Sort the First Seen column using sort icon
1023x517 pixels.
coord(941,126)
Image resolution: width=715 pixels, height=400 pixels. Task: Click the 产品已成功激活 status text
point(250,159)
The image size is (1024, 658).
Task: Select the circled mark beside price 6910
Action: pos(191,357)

**What to do:**
The last part of the records is the answer, beginning at the line that holds "1023x517 pixels." and including the final line, repeated exactly.

**Result of this task:**
1023x517 pixels.
coord(941,126)
Image resolution: width=715 pixels, height=400 pixels. Task: Click the 产品已成功激活 status text
point(250,159)
The image size is (1024, 658).
Task: Select the circled mark beside price 6910
Action: pos(191,357)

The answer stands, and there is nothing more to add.